Data from: Are traded forest tree seeds a potential source of non-native pests?

Citation

Franić, Iva et al. (2019), Data from: Are traded forest tree seeds a potential source of non-native pests?, Dryad, Dataset, https://doi.org/10.5061/dryad.nr51124

Abstract

The international seed trade is considered relatively safe from a phytosanitary point of view and is therefore less regulated than trade in other plants for planting. However, the pests carried by traded seeds are not well known. We assessed insects and fungi in 58 traded seed lots of eleven gymnosperm and angiosperm tree species from North America, Europe and Asia. Insects were detected by x-raying and molecular methods. The fungal community was characterised using high-throughput sequencing (HTS) and by growing fungi on non-selective agar.
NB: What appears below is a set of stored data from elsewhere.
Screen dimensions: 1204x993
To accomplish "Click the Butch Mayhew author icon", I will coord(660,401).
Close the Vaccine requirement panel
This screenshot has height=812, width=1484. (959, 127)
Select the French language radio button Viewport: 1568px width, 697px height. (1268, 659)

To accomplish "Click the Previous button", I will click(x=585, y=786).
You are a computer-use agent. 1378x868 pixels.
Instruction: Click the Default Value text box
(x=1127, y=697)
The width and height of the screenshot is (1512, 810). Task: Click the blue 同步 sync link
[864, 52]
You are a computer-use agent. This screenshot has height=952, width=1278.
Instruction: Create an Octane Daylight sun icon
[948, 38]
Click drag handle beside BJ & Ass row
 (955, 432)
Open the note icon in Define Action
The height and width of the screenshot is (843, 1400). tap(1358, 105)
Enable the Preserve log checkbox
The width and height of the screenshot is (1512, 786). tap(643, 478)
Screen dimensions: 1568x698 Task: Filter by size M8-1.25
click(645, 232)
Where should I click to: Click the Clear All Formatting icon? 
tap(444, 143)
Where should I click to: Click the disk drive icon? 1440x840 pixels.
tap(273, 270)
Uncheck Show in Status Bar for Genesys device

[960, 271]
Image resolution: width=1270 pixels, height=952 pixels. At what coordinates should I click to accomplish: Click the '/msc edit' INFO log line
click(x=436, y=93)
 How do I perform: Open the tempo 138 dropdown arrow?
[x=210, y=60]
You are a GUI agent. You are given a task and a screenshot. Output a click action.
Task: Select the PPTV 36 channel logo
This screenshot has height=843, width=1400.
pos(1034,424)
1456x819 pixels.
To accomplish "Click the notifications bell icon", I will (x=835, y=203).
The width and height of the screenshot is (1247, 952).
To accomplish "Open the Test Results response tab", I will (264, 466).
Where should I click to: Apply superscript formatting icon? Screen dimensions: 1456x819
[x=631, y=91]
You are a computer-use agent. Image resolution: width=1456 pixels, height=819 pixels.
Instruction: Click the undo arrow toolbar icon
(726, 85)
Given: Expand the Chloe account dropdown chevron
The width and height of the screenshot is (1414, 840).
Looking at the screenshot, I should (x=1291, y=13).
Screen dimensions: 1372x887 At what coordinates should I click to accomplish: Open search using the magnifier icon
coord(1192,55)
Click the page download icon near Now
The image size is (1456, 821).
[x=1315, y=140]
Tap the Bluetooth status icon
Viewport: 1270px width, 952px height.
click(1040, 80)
About 30% of the seed lots contained insect larvae. Gymnosperms contained mostly hymenopteran (Megastigmus spp.) and dipteran (Cecidomyiidae) larvae, while angiosperms contained lepidopteran (Cydia latiferreana) and coleopteran (Curculio spp.) larvae. HTS indicated the presence of fungi in all seed lots and fungi grew on non-selective agar from 96% of the seed lots. Fungal abundance and diversity were much higher than insect diversity and abundance, especially in angiosperm seeds. Almost 50% of all fungal Exact Sequence Variants (ESVs) found in angiosperms were potential pathogens, in comparison with around 30% of potentially pathogenic ESVs found in gymnosperms. The results of this study indicate that seeds may pose a greater risk of pest introduction than previously believed or accounted for. A rapid risk assessment suggests that only a small number of species identified in this study is of phytosanitary concern. However, more research is needed to enable better risk assessment, especially to increase knowledge about the potential for transmission of fungi to seedlings and the host range and impact of identified species.